The answer must be an exact copy of all the data below.

[AVAILABLE DATA]:

- - - -

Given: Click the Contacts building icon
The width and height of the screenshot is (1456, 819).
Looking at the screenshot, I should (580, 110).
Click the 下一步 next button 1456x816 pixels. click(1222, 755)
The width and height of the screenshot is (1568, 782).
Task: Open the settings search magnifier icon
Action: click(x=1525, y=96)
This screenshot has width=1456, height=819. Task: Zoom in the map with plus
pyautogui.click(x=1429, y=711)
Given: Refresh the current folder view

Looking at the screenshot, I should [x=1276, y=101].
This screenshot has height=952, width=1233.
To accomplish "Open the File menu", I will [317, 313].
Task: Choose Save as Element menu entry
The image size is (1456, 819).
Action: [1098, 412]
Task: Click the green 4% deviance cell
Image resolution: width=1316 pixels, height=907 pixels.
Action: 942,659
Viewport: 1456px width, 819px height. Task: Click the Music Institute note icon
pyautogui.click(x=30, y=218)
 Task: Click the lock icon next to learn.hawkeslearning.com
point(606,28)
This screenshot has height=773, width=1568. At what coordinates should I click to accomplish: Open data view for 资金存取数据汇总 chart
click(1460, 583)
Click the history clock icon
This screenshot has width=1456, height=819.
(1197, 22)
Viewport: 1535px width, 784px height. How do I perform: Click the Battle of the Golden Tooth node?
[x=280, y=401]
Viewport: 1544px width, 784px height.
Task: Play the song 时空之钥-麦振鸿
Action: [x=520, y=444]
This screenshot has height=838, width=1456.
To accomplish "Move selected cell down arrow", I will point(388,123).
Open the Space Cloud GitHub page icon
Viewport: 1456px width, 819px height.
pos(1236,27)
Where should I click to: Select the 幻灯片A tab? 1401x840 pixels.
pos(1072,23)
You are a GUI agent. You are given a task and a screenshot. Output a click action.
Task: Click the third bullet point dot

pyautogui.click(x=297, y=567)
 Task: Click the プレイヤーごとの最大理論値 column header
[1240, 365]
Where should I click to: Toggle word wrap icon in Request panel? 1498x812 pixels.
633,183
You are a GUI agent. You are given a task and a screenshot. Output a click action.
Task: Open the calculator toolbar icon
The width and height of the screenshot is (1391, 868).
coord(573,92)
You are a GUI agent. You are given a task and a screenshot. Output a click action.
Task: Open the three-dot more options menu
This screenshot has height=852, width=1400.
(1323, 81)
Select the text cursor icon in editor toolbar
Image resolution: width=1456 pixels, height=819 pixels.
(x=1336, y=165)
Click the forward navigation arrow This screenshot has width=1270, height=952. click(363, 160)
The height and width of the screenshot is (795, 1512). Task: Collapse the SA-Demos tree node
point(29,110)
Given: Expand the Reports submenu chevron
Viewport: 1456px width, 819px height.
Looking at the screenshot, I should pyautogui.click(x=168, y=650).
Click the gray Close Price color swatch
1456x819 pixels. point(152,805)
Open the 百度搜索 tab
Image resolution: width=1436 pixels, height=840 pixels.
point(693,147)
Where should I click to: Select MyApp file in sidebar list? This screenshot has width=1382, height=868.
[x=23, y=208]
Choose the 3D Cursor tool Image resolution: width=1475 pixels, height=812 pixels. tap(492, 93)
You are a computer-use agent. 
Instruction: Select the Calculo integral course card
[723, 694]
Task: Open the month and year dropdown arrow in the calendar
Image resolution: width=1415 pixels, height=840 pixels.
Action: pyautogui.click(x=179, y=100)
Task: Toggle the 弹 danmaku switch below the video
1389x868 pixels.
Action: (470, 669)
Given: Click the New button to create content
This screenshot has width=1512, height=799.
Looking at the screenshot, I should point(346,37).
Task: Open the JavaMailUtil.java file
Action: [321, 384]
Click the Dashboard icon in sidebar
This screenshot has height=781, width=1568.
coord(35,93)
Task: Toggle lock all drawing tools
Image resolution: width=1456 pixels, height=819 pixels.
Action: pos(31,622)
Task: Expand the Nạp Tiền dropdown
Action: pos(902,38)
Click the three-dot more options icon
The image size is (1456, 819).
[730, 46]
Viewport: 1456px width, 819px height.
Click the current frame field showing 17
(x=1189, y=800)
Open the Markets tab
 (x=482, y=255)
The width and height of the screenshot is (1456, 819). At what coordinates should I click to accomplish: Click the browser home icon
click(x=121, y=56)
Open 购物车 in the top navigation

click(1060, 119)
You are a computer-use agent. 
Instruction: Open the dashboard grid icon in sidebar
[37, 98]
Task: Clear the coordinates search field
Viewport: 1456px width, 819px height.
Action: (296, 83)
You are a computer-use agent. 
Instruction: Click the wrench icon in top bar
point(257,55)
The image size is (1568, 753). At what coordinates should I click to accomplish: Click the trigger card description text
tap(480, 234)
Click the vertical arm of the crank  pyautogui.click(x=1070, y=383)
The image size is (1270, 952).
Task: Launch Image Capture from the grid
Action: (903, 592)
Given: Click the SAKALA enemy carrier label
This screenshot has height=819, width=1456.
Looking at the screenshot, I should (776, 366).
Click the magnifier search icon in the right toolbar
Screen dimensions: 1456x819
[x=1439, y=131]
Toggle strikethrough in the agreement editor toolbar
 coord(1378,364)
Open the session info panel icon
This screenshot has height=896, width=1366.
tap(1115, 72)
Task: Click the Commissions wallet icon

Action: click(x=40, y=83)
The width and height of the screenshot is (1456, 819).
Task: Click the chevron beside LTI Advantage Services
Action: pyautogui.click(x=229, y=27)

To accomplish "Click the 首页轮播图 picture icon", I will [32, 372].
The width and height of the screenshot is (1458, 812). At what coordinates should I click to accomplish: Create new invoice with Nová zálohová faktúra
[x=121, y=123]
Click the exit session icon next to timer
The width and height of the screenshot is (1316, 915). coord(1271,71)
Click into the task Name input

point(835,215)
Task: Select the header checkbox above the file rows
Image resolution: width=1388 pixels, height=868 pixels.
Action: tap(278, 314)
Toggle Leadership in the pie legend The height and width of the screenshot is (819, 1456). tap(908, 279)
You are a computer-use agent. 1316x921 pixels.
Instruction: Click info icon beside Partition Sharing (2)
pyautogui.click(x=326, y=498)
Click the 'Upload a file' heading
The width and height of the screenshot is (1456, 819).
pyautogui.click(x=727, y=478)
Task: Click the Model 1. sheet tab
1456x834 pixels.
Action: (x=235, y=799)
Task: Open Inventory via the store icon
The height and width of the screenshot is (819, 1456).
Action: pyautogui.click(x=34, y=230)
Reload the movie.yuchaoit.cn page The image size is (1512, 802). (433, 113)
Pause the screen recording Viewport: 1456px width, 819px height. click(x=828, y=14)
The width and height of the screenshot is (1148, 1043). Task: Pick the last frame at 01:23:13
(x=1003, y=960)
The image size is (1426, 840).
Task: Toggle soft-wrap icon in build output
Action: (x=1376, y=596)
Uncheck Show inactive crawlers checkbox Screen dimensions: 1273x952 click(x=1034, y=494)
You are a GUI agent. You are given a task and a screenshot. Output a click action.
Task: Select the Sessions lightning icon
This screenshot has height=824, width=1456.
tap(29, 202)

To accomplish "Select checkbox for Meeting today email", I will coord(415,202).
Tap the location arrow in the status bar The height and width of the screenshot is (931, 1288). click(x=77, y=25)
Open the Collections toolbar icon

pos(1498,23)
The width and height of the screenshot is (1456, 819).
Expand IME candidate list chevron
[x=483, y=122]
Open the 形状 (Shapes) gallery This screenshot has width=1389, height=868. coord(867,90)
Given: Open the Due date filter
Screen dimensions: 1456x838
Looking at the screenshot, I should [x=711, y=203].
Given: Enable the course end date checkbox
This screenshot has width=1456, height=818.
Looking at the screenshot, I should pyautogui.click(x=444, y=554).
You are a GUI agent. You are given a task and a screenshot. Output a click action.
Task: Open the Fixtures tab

- - - -

[RESULT FOR THIS TASK]:
Given: Click the Contacts building icon
The width and height of the screenshot is (1456, 819).
Looking at the screenshot, I should (580, 110).
Click the 下一步 next button 1456x816 pixels. click(1222, 755)
The width and height of the screenshot is (1568, 782).
Task: Open the settings search magnifier icon
Action: click(x=1525, y=96)
This screenshot has width=1456, height=819. Task: Zoom in the map with plus
pyautogui.click(x=1429, y=711)
Given: Refresh the current folder view

Looking at the screenshot, I should [x=1276, y=101].
This screenshot has height=952, width=1233.
To accomplish "Open the File menu", I will [317, 313].
Task: Choose Save as Element menu entry
The image size is (1456, 819).
Action: [1098, 412]
Task: Click the green 4% deviance cell
Image resolution: width=1316 pixels, height=907 pixels.
Action: 942,659
Viewport: 1456px width, 819px height. Task: Click the Music Institute note icon
pyautogui.click(x=30, y=218)
 Task: Click the lock icon next to learn.hawkeslearning.com
point(606,28)
This screenshot has height=773, width=1568. At what coordinates should I click to accomplish: Open data view for 资金存取数据汇总 chart
click(1460, 583)
Click the history clock icon
This screenshot has width=1456, height=819.
(1197, 22)
Viewport: 1535px width, 784px height. How do I perform: Click the Battle of the Golden Tooth node?
[x=280, y=401]
Viewport: 1544px width, 784px height.
Task: Play the song 时空之钥-麦振鸿
Action: [x=520, y=444]
This screenshot has height=838, width=1456.
To accomplish "Move selected cell down arrow", I will point(388,123).
Open the Space Cloud GitHub page icon
Viewport: 1456px width, 819px height.
pos(1236,27)
Where should I click to: Select the 幻灯片A tab? 1401x840 pixels.
pos(1072,23)
You are a GUI agent. You are given a task and a screenshot. Output a click action.
Task: Click the third bullet point dot

pyautogui.click(x=297, y=567)
 Task: Click the プレイヤーごとの最大理論値 column header
[1240, 365]
Where should I click to: Toggle word wrap icon in Request panel? 1498x812 pixels.
633,183
You are a GUI agent. You are given a task and a screenshot. Output a click action.
Task: Open the calculator toolbar icon
The width and height of the screenshot is (1391, 868).
coord(573,92)
You are a GUI agent. You are given a task and a screenshot. Output a click action.
Task: Open the three-dot more options menu
This screenshot has height=852, width=1400.
(1323, 81)
Select the text cursor icon in editor toolbar
Image resolution: width=1456 pixels, height=819 pixels.
(x=1336, y=165)
Click the forward navigation arrow This screenshot has width=1270, height=952. click(363, 160)
The height and width of the screenshot is (795, 1512). Task: Collapse the SA-Demos tree node
point(29,110)
Given: Expand the Reports submenu chevron
Viewport: 1456px width, 819px height.
Looking at the screenshot, I should pyautogui.click(x=168, y=650).
Click the gray Close Price color swatch
1456x819 pixels. point(152,805)
Open the 百度搜索 tab
Image resolution: width=1436 pixels, height=840 pixels.
point(693,147)
Where should I click to: Select MyApp file in sidebar list? This screenshot has width=1382, height=868.
[x=23, y=208]
Choose the 3D Cursor tool Image resolution: width=1475 pixels, height=812 pixels. tap(492, 93)
You are a computer-use agent. 
Instruction: Select the Calculo integral course card
[723, 694]
Task: Open the month and year dropdown arrow in the calendar
Image resolution: width=1415 pixels, height=840 pixels.
Action: pyautogui.click(x=179, y=100)
Task: Toggle the 弹 danmaku switch below the video
1389x868 pixels.
Action: (470, 669)
Given: Click the New button to create content
This screenshot has width=1512, height=799.
Looking at the screenshot, I should point(346,37).
Task: Open the JavaMailUtil.java file
Action: [321, 384]
Click the Dashboard icon in sidebar
This screenshot has height=781, width=1568.
coord(35,93)
Task: Toggle lock all drawing tools
Image resolution: width=1456 pixels, height=819 pixels.
Action: pos(31,622)
Task: Expand the Nạp Tiền dropdown
Action: pos(902,38)
Click the three-dot more options icon
The image size is (1456, 819).
[730, 46]
Viewport: 1456px width, 819px height.
Click the current frame field showing 17
(x=1189, y=800)
Open the Markets tab
 (x=482, y=255)
The width and height of the screenshot is (1456, 819). At what coordinates should I click to accomplish: Click the browser home icon
click(x=121, y=56)
Open 购物车 in the top navigation

click(1060, 119)
You are a computer-use agent. 
Instruction: Open the dashboard grid icon in sidebar
[37, 98]
Task: Clear the coordinates search field
Viewport: 1456px width, 819px height.
Action: (296, 83)
You are a computer-use agent. 
Instruction: Click the wrench icon in top bar
point(257,55)
The image size is (1568, 753). At what coordinates should I click to accomplish: Click the trigger card description text
tap(480, 234)
Click the vertical arm of the crank  pyautogui.click(x=1070, y=383)
The image size is (1270, 952).
Task: Launch Image Capture from the grid
Action: (903, 592)
Given: Click the SAKALA enemy carrier label
This screenshot has height=819, width=1456.
Looking at the screenshot, I should (776, 366).
Click the magnifier search icon in the right toolbar
Screen dimensions: 1456x819
[x=1439, y=131]
Toggle strikethrough in the agreement editor toolbar
 coord(1378,364)
Open the session info panel icon
This screenshot has height=896, width=1366.
tap(1115, 72)
Task: Click the Commissions wallet icon

Action: click(x=40, y=83)
The width and height of the screenshot is (1456, 819).
Task: Click the chevron beside LTI Advantage Services
Action: pyautogui.click(x=229, y=27)

To accomplish "Click the 首页轮播图 picture icon", I will [32, 372].
The width and height of the screenshot is (1458, 812). At what coordinates should I click to accomplish: Create new invoice with Nová zálohová faktúra
[x=121, y=123]
Click the exit session icon next to timer
The width and height of the screenshot is (1316, 915). coord(1271,71)
Click into the task Name input

point(835,215)
Task: Select the header checkbox above the file rows
Image resolution: width=1388 pixels, height=868 pixels.
Action: tap(278, 314)
Toggle Leadership in the pie legend The height and width of the screenshot is (819, 1456). tap(908, 279)
You are a computer-use agent. 1316x921 pixels.
Instruction: Click info icon beside Partition Sharing (2)
pyautogui.click(x=326, y=498)
Click the 'Upload a file' heading
The width and height of the screenshot is (1456, 819).
pyautogui.click(x=727, y=478)
Task: Click the Model 1. sheet tab
1456x834 pixels.
Action: (x=235, y=799)
Task: Open Inventory via the store icon
The height and width of the screenshot is (819, 1456).
Action: pyautogui.click(x=34, y=230)
Reload the movie.yuchaoit.cn page The image size is (1512, 802). (433, 113)
Pause the screen recording Viewport: 1456px width, 819px height. click(x=828, y=14)
The width and height of the screenshot is (1148, 1043). Task: Pick the last frame at 01:23:13
(x=1003, y=960)
The image size is (1426, 840).
Task: Toggle soft-wrap icon in build output
Action: (x=1376, y=596)
Uncheck Show inactive crawlers checkbox Screen dimensions: 1273x952 click(x=1034, y=494)
You are a GUI agent. You are given a task and a screenshot. Output a click action.
Task: Select the Sessions lightning icon
This screenshot has height=824, width=1456.
tap(29, 202)

To accomplish "Select checkbox for Meeting today email", I will coord(415,202).
Tap the location arrow in the status bar The height and width of the screenshot is (931, 1288). click(x=77, y=25)
Open the Collections toolbar icon

pos(1498,23)
The width and height of the screenshot is (1456, 819).
Expand IME candidate list chevron
[x=483, y=122]
Open the 形状 (Shapes) gallery This screenshot has width=1389, height=868. coord(867,90)
Given: Open the Due date filter
Screen dimensions: 1456x838
Looking at the screenshot, I should [x=711, y=203].
Given: Enable the course end date checkbox
This screenshot has width=1456, height=818.
Looking at the screenshot, I should pyautogui.click(x=444, y=554).
You are a GUI agent. You are given a task and a screenshot. Output a click action.
Task: Open the Fixtures tab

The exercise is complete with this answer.